One thing on which we rank very high is the use of Tax Increment Financing (TIF). This excellent paper on TIF, by Randal O’Toole with the CATO Institute, ranks Missouri third in total and fourth per capita in the sale of TIF bonds from 2005 to 2010. (See page 12 of the paper for the table.) This is not something of which to be proud.
TIF is common in Missouri. Right now, we have more ongoing applications than I can keep track of. The city of Columbia wants a giant TIF for its downtown area. A TIF is being sought for a section of St. Charles, even though the main landowner of the area in question is a tax-exempt educational institution. Just a few months ago, Kansas City approved a gigantic TIF for the city. Developers are seeking a TIF in Shrewsbury that will do nothing but continue the rearranging of the deck chairs for retail in Saint Louis County. From the Patch story on that proposal, if I may be so bold as to quote myself:
David Stokes, a policy analyst with the Show-Me Institute, said what he heard was “just a terrible economic fallacy.”
“Of course it’s just preliminary, but from what I can tell it is just another example of the economic issues the East-West Council of Governments supported in their report two months ago, which is that every city is doing something to support their own little city, but it’s killing our county’s economic base, and it’s hurting the region,” Stokes said. “It might benefit Shrewsbury in the short run but seems it’s just going to be another type of TIF development that’s going to hurt our region.”
“Maybe if it can’t be done without public dollars, maybe it just shouldn’t be done,” he said.
The problems in these cases is the cities, not the counties.
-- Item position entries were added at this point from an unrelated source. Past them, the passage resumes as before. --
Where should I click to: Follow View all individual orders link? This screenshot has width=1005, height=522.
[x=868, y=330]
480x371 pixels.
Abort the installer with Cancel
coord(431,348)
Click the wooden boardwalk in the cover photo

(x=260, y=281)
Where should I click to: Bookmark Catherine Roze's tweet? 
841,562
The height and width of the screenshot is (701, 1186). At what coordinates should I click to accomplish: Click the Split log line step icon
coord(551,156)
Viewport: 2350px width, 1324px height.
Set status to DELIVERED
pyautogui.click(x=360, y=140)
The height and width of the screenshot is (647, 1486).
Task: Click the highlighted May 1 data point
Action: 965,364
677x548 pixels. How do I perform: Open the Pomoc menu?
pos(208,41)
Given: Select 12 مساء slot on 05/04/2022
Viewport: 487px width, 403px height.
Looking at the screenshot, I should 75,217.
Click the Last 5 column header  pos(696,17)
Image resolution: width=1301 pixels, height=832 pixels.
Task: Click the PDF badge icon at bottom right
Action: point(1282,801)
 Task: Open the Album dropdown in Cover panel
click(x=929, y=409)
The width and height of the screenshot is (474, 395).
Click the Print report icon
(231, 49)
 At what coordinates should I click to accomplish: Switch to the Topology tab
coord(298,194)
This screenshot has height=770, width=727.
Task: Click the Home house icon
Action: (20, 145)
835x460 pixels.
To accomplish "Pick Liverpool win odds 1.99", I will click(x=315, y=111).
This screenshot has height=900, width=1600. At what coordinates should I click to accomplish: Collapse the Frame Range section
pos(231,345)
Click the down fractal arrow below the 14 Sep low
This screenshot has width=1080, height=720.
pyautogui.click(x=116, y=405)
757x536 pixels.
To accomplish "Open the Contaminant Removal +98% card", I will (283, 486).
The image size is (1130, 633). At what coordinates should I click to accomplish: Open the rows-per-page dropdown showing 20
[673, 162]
In fact, St. Charles County Executive Steve Ehlmann, along with his predecessor, Joe Ortwerth, have been strident in opposition to TIF in that county, to their great credit. Also to his credit, Saint Louis County Executive Charlie Dooley has recently taken the lead in opposition to these TIFs – he really gets it that a few cities are helped but the entire county is hurt. And Jackson County Executive Mike Sanders at least sued to get more equal representation on the Kansas City TIF commission.
But, even though they have instituted county TIF commissions in Saint Louis and its currounding counties, the insane rule still applies that city councils can override the TIF commission with a supermajority vote. So, the city council for the 15,000 people of Bridgeton gets to override the Saint Louis County TIF Commission and determine tax policy that will affect the one million people of Saint Louis County. I totally support county TIF commissions, but the part of the law that allows city councils to override the TIF commission with just a supermajority vote is insane. They should not be allowed to override it at all. Lot’s more to come on this issue in the coming weeks and months. And this time, I mean it.